MANAGEMENT'S DISCUSSION AND ANALYSIS

FOR THE NINE MOTNHS ENDED NOVEMBER 30, 2025

The Company has no significant source of operating cash flow and no revenues from operations. None of the Company's mineral properties currently have reserves. The Company has limited financial resources. Substantial expenditures are required to be made by the Company to establish reserves. The properties that the Company has an option to earn an interest in are in the exploration stage only, are without known bodies of commercial mineralization and have no ongoing mining operations. Mineral exploration involves a high degree of risk and few exploration properties are ultimately developed into producing mines. Exploration of the Company's mineral properties may not result in any discoveries of commercial bodies of mineralization. If the Company's efforts do not result in any discovery of commercial mineralization, the Company will be forced to look for other exploration projects or cease operations.

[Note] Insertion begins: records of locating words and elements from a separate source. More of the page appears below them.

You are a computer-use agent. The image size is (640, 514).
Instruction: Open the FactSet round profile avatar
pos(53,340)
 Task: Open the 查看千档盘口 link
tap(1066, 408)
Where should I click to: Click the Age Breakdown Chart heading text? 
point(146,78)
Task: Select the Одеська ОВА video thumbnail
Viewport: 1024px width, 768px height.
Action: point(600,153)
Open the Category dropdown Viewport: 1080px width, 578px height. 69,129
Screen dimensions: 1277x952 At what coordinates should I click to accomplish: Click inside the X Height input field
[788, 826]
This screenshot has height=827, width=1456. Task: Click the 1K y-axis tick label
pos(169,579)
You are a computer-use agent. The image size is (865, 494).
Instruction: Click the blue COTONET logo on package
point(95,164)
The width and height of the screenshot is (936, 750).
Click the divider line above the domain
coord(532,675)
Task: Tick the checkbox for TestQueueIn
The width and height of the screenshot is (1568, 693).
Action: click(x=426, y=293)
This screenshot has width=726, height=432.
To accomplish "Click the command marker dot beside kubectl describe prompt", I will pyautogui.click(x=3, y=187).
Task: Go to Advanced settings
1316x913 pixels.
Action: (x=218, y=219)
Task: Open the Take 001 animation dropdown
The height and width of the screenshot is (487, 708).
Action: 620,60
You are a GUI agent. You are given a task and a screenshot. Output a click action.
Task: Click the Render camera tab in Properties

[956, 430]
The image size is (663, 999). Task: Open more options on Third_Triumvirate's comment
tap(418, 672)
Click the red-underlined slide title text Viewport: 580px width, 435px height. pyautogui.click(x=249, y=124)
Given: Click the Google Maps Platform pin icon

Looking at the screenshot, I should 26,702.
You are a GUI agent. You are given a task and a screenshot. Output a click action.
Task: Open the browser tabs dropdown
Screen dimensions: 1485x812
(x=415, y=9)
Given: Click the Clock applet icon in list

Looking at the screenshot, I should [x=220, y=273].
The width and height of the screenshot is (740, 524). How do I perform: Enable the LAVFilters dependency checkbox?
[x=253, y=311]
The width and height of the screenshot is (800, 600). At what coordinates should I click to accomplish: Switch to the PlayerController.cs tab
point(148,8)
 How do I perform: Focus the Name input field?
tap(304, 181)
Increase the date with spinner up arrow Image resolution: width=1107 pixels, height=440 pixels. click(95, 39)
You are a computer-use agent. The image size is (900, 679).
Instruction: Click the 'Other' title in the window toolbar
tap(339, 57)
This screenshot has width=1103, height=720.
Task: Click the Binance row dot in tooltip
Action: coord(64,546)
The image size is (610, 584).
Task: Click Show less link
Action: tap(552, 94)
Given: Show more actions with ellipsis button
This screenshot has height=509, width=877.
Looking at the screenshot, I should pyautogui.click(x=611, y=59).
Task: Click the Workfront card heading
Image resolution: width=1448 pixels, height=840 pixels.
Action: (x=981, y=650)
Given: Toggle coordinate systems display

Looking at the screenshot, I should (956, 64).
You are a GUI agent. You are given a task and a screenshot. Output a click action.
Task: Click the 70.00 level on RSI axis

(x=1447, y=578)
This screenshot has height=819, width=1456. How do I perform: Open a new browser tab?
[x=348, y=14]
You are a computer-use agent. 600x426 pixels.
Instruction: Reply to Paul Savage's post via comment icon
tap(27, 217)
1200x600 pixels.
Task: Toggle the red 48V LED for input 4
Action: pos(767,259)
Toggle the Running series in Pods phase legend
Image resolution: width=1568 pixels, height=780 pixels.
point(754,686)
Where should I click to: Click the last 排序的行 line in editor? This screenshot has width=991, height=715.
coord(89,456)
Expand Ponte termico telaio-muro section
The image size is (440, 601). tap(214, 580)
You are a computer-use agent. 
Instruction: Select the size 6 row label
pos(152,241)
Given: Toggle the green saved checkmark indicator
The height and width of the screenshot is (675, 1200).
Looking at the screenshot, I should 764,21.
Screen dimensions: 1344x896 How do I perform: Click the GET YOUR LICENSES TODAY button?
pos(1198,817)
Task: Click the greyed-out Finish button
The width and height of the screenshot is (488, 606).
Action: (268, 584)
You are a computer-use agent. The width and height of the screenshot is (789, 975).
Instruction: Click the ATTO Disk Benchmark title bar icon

The Company is subject to the laws and regulations relating to environmental matters in all jurisdictions in which it operates, including provisions relating to property reclamation, discharge of hazardous material and other matters.

NEW ACCOUNTING POLICIES AND PRONOUNCEMENTS

Please refer the November 30, 2025 condensed interim financial statements on www.sedarplus.ca for new accounting policies as well as future accounting pronouncements.

CHANGE IN MANAGEMENT

On September 18, 2025, John Sutherland resigned from the Board of Directors, and will be replaced by Sam Sumer.